Posted by ConiT at August 11, 2009, 12:14 pm

You must be offered adjuvant chemotherapy. I assume that you’re premenopausal. You also made note of other risk factors– hormone receptor negative & high-grade. You won’t benefit from her2/neu antibodies or hormone treatments.
Posted by oncodoc at August 15, 2009, 2:36 pm

I was diagnosed Stage 1 triple neg in 08. I have chemotheraphy, no radition (suggestion from onc) and a double mastectomy. I found a lump in my pelvic area. Went to onc and she is worried (even though ob/gyn was not. Onc scheduled me for a zillion scans and I am not pleased with the reports I am reading. I am African American and under 40. (diagnosed at 33) 77% chance this crap is back? I don’t have boobies anymore (but the reconstruction is amazing) but does this mean it is somewhere else.
Posted by NBC's mom at March 19, 2010, 11:07 pm

I don’t know if there is a metastasis. How does the biopsy report of the new lump read? Some patients tell me I’m “paranoid”. Its an occupational hazard to worry, I suppose.
Your age bothers me. The double mastectomy– were you tested for genetic predisposition?

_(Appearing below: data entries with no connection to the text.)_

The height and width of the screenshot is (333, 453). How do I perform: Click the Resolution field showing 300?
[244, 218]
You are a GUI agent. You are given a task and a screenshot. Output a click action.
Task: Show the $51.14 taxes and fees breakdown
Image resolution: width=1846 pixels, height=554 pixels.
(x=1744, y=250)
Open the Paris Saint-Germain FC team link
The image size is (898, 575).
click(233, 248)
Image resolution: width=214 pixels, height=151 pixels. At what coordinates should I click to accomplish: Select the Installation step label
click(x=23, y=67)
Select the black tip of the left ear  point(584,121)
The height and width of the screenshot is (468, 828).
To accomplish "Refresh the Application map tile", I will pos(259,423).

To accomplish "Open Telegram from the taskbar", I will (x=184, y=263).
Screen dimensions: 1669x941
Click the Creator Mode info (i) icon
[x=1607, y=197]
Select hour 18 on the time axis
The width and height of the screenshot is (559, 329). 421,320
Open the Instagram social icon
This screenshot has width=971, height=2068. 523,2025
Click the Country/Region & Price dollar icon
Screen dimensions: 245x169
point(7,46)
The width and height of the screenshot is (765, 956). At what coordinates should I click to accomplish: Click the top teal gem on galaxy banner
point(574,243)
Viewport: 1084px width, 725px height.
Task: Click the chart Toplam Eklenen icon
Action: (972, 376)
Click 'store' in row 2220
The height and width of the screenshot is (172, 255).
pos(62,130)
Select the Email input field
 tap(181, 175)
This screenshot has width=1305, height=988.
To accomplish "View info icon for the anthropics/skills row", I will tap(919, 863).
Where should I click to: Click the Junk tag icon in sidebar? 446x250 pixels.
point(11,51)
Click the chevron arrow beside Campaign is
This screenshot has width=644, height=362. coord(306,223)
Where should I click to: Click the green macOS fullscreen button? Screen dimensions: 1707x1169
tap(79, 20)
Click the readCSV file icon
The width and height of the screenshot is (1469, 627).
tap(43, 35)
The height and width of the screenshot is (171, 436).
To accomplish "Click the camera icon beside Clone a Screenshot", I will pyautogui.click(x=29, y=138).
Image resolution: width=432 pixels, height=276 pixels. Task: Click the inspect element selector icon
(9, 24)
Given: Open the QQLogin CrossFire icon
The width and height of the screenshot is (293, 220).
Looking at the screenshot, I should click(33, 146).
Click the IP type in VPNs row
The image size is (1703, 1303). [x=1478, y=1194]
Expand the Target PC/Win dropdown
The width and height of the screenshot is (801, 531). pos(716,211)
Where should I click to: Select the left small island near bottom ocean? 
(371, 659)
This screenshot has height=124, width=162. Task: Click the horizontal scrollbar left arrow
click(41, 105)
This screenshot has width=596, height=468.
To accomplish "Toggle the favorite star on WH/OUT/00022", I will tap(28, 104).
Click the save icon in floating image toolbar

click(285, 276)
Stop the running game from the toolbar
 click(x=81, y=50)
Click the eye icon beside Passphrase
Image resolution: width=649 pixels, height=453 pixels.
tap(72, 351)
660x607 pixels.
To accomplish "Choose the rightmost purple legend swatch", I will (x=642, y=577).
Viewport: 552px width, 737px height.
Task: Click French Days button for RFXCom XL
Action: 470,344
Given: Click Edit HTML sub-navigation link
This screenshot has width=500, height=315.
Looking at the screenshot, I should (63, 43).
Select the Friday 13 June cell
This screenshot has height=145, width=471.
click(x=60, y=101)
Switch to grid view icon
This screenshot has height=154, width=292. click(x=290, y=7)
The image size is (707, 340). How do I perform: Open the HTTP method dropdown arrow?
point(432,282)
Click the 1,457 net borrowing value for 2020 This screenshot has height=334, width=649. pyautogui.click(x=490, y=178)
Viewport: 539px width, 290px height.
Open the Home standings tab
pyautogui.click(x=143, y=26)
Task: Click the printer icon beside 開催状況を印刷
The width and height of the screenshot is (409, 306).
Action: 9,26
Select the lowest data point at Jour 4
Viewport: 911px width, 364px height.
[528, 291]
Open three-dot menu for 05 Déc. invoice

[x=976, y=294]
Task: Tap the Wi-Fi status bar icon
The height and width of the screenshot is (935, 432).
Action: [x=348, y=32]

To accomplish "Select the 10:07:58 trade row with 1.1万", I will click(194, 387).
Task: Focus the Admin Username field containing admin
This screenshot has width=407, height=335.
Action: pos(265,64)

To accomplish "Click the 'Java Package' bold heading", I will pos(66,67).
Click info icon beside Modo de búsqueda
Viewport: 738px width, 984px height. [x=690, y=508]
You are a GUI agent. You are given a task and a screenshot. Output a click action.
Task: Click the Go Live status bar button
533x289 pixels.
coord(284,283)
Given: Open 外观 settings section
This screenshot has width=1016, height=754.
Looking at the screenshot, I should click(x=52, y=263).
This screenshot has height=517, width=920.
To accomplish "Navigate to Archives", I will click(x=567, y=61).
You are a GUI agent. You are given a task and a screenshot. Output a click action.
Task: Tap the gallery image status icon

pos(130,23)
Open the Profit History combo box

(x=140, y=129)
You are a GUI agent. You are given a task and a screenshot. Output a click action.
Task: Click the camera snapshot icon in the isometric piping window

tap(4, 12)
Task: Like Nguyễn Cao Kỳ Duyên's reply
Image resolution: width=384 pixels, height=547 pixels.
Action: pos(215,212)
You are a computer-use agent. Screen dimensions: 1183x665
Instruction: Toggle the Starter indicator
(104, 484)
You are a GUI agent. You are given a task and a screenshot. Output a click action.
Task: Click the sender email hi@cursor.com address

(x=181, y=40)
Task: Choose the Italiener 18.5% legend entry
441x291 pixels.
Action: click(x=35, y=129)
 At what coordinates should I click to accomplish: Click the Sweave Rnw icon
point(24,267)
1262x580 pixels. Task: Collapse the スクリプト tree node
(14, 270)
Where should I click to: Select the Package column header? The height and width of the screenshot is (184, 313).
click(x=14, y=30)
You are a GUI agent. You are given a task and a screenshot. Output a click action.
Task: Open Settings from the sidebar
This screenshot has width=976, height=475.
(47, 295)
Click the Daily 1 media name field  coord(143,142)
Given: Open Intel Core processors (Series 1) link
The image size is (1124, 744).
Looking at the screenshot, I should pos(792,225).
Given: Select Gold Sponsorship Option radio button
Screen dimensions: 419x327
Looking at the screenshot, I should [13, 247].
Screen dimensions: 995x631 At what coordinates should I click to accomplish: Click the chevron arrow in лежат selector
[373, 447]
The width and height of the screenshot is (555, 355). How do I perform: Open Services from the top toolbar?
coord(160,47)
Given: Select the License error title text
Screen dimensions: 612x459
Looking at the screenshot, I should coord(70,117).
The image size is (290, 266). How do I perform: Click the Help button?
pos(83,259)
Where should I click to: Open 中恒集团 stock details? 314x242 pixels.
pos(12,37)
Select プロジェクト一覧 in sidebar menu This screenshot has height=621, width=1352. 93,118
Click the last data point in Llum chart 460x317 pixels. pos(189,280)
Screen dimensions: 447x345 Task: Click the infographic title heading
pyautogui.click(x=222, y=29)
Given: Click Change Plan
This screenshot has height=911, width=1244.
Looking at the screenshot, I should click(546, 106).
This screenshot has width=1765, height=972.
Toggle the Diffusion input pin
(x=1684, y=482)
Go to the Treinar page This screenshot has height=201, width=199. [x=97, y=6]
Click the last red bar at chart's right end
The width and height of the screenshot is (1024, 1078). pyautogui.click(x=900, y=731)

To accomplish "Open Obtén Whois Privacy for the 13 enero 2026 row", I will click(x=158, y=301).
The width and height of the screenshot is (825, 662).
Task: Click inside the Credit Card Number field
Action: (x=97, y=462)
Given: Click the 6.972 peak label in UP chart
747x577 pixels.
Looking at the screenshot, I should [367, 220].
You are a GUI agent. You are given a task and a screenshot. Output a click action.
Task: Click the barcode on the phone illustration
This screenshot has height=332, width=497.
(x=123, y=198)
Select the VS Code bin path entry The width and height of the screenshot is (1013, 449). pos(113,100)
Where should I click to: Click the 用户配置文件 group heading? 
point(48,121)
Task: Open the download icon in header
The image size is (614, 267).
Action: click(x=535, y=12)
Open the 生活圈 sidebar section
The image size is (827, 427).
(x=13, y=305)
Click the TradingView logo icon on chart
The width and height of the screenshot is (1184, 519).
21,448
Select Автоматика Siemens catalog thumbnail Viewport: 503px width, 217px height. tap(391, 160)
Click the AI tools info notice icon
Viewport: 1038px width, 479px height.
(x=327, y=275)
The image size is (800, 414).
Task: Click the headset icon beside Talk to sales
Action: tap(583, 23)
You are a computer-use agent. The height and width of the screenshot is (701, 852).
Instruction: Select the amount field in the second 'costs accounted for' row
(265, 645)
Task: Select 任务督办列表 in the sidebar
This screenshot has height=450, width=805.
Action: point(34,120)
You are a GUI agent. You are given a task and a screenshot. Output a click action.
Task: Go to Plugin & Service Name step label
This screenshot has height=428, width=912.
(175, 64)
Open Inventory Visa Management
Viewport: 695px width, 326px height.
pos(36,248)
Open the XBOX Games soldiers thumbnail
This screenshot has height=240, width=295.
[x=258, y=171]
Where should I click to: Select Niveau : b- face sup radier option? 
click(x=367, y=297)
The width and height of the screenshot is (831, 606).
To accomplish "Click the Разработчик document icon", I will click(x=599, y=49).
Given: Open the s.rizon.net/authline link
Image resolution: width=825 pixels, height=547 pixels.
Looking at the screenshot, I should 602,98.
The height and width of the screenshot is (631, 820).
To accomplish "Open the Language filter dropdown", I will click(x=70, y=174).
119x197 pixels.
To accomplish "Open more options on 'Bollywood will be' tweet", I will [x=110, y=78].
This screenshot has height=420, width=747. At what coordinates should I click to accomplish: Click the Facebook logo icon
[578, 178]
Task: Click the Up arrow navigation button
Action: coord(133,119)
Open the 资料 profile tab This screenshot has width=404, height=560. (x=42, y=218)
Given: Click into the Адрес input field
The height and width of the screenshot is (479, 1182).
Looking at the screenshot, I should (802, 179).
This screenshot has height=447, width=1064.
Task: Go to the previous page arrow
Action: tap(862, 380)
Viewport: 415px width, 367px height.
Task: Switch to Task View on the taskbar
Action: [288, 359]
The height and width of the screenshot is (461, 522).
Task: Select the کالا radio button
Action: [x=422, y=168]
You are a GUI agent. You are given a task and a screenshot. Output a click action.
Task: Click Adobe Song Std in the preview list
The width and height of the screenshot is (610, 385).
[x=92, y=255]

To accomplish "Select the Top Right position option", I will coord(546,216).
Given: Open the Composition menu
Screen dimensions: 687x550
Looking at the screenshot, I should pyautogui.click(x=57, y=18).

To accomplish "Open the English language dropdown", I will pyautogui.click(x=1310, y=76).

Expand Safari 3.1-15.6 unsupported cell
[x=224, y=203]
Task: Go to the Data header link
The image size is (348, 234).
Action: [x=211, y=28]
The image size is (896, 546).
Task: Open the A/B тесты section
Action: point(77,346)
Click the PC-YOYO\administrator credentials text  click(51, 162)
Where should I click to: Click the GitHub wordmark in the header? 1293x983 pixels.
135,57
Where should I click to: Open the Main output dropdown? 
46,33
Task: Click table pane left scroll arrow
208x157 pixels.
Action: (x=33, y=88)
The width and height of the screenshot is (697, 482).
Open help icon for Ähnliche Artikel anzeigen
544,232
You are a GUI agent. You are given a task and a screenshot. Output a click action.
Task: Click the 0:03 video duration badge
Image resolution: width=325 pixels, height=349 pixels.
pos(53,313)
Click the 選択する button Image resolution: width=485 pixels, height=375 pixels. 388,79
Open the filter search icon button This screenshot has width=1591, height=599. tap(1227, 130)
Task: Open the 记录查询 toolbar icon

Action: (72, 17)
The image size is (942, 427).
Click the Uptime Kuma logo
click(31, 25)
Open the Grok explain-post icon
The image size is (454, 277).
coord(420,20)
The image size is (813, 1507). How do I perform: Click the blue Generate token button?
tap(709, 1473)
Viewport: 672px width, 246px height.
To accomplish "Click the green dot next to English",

Posted by oncodoc at March 25, 2010, 10:27 pm

This is awesome!
Posted by Watch Pinoy Show at October 13, 2010, 12:48 pm

hi there my mom has a grade 2 ductal carcinoma. she went through MRM last Sept. and the result for Er-Pr, Her2 was triple negative which was really bad to hear from the doctor, i just coudn't stand the fact that my mom is dying, now, she's in Stage2B. the doctor recommends 6 cycles of chemotherapy of generic brand which is the cheaper one. but, then the doctor told us that it was not an asurrance of great healing, he give us another option, the very expensive one,… i just wanna is there another hope for us? any other possible way to treat my mom? pls reply as soon…
XXXXXXXXXXXXXXXXXXXXXXXXXXX
At this time, adjuvant therapy of triple-negative breast cancer still involves both taxane- and anthracycline- containing chemotherapy, usually AC–> weekly paclitaxel (although other protocols exist). There are several very promising studies that use other drugs in the pipeline, including BEATRICE (+ bexacizumab), Cetuximab, and Ixempra. At this time, your mother is best enrolled in such a clinical trial.
Best of luck– oncodoc

Posted by Nina at October 22, 2010, 1:20 pm

Im 57 years old. Below is my clinical diagnosis:
Breast cancer, St.II (T2N0M0)
MRM right breast, invasive ductal carcinoma nuclear grade 2, histologic grade 3, tumor size =2.8 cm. in widest dimension, ductal carcinoma-in-situ, comedo, cribriform and solid patterns (approximately 25%), with perineural invasion, no definite lymphovascular invasion, fifteen (15) axillary lymph nodes: negative for metastasis, all surgical margins free of tumor, nipple unremarkable, skin: seborrheic keratosis, non-tumoral breast parenchyma: fibrocystic change with florid ductal hyperplasia, apocrine metaplasia and microcalcifications.

ERA = positive
Staining intensity = +3
Percent tumor cells stained = +5
PRA = positive
Staining intensity = +3
percent tumor cells stained = +5

C-erb-2(her-2-Neu) = negative
After surgery I was placed in hormonal theraphy (aromasin), should I also get intraveneous chemo? Thank you.
Posted by Leixa at October 23, 2010, 11:06 am

Postmenopausal T2 N0, high grade, with perineural invasion. Strongly hormone receptor positive, but her2/neu negative.
Yes, hormone therapy is appropriate, and for postmenopausal women, aromatase inhibitors (like anastrozole/Arimidex) are best.
Will chemo add an additional benefit?
In the past, we made recommendations based on little more than gut-feeling . These days, they have the 21-gene assay, Oncotype DX, to help decide on this exact issue.